For decades, the global climate conversation has focused on mitigation—reducing emissions to prevent future damage. This remains critical but for developing nations already facing the daily reality of wildfires, floods, and droughts, adaptation is no longer optional. It is becoming the foundation of future economic value. A deep understanding of how the “adaptation economy” works offers these countries a critical lens for a new kind of industrial policy—one that moves beyond mere resilience to active economic transformation.
Developing countries often face the gravest challenges due to high climate vulnerability and limited access to affordable capital. Yet this necessity creates a unique opportunity to "leapfrog" traditional, and increasingly fragile, economic models. A significant advantage is that they are less hindered by the "legacy" infrastructure and outdated goods and services that characterize advanced economies. While wealthier nations struggle to retroactively adapt rigid, well-established systems characterized by strong vested interests against change, developing economies can build for tomorrow's climate from the ground up.

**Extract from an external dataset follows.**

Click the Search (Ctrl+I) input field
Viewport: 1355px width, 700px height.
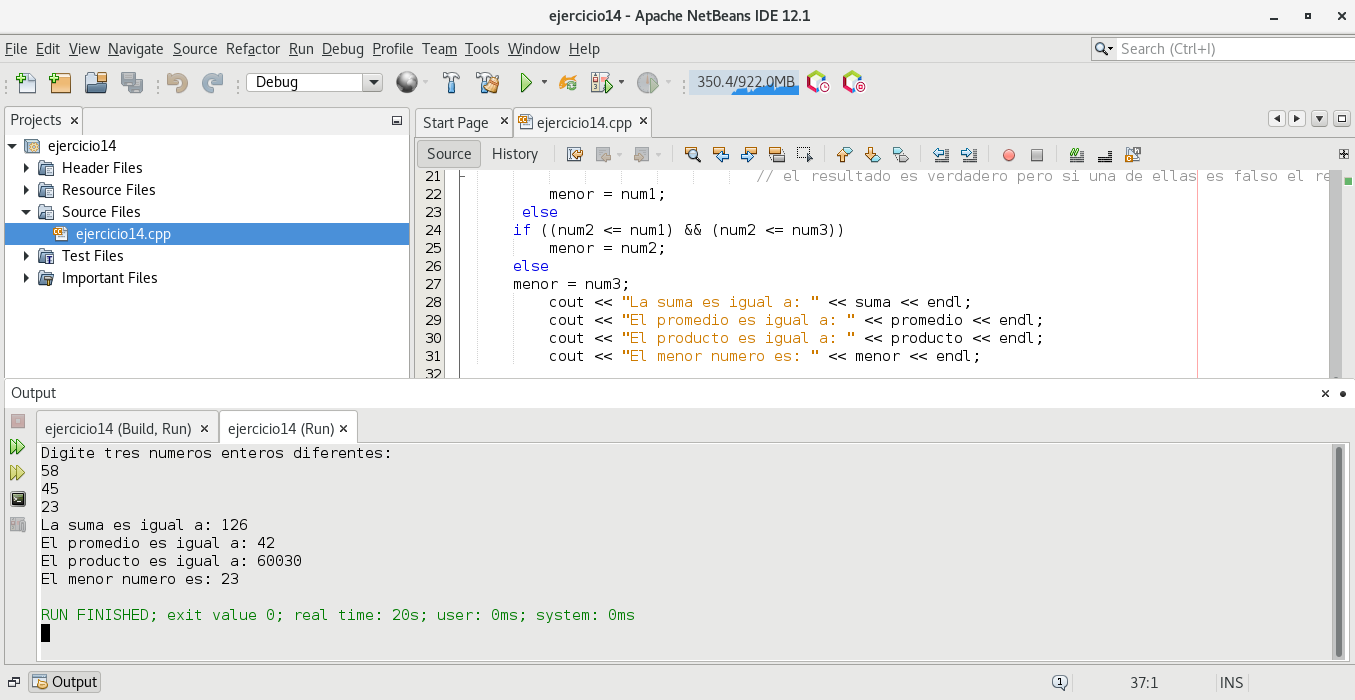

This path does not necessarily demand greater resources, but rather a more efficient deployment of limited capital by avoiding the sunk costs and the often high maintenance costs associated with outdated, centralized systems.
The evidence is already here. Pakistan, facing chronic grid failure and spiralling electricity tariffs, did not wait for a centralised solution. The country is said to have imported solar panels with a cumulative capacity estimated at roughly 50 gigawatts by mid-2025 (Renewables First, 2026). Some estimates even suggest that the installed capacity of off-grid and non-net-metered solar systems may now rival or even exceed the country’s peak grid electricity demand (Illuminem, 2026). This was not a government programme. It was a market response, driven by households and businesses that could no longer afford the alternative. A generation earlier, a similar logic played out in financial services: when M-Pesa emerged in Kenya, it put financial services in the hands of millions while allowing developing nations to skip the landline-era infrastructure of credit cards and bank branches entirely. In both cases, the absence of a legacy system was not a disadvantage. It was the opening.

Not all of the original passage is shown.